ICRC personnel will try again on Saturday to reach Mariupol, which has been the center of a brutal assault by Russian forces for weeks.
"For the operation to succeed, it is critical that the parties respect the agreements and provide the necessary conditions and security guarantees," the ICRC said.
It added: "If and when the safe passage operation does happen, the ICRC's role as a neutral intermediary would be to accompany the convoy out from Mariupol to another city in
On Thursday, the ICRC said it had teams traveling to Mariupol with relief items and medical supplies.
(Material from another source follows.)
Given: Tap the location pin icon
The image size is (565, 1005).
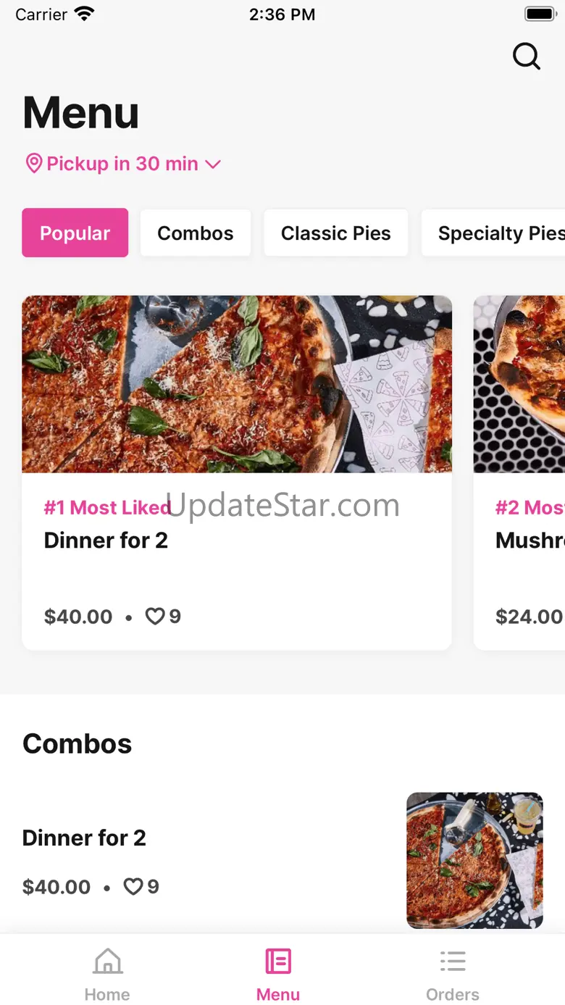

The organization said it was waiting until Friday to start the operation because of "logistical and security" reasons, "provided all the parties agree to the exact terms, including the route, the start time, and the duration."
The ICRC was slated to lead a convoy of around 50 buses from Mariupol full of civilians trying to escape the bombarded city.
"It's desperately important that this operation takes place," the ICRC said earlier. "The lives of tens of thousands of people in Mariupol depend on it."
But on Friday, the evacuation team was forced to return to nearby "Zaporizhzhia after arrangements and conditions made it impossible to proceed," the organization said in a statement.
It was not immediately clear if a specific incident forced them to turn around, or if it was the ongoing hostilities.
Russian forces have continuously shelled Mariupol, targeting schools, hospitals, and even a theater marked as a shelter with children inside.
The US State Department has suggested that Russian forces have "brutalized" the city because President Vladimir Putin is angry at Ukraine's fierce resistance amid the ongoing five-week-long war.
"Mariupol is, of course, a strategic location," State Department Spokesperson Ned Price said last week. "But there also may be an element of vengeance... against this population, with Putin perhaps having been under the misimpression — whether he was misinformed or just unwitting of reality — that his forces would not be greeted as anything other than the aggressors that they are."
Previous attempts to evacuate civilians or create humanitarian corridors from Mariupol have failed or been blocked by Russian forces, leading its mayor Vadym Boichenko to say Putin's forces are "playing" a "cynical game."
It's unclear exactly how many civilians have been killed in Mariupol since the Russian invasion began on February 24 — the United Nations said earlier in the week that there have been "high numbers of civilian casualties," but collecting and verifying information has been difficult.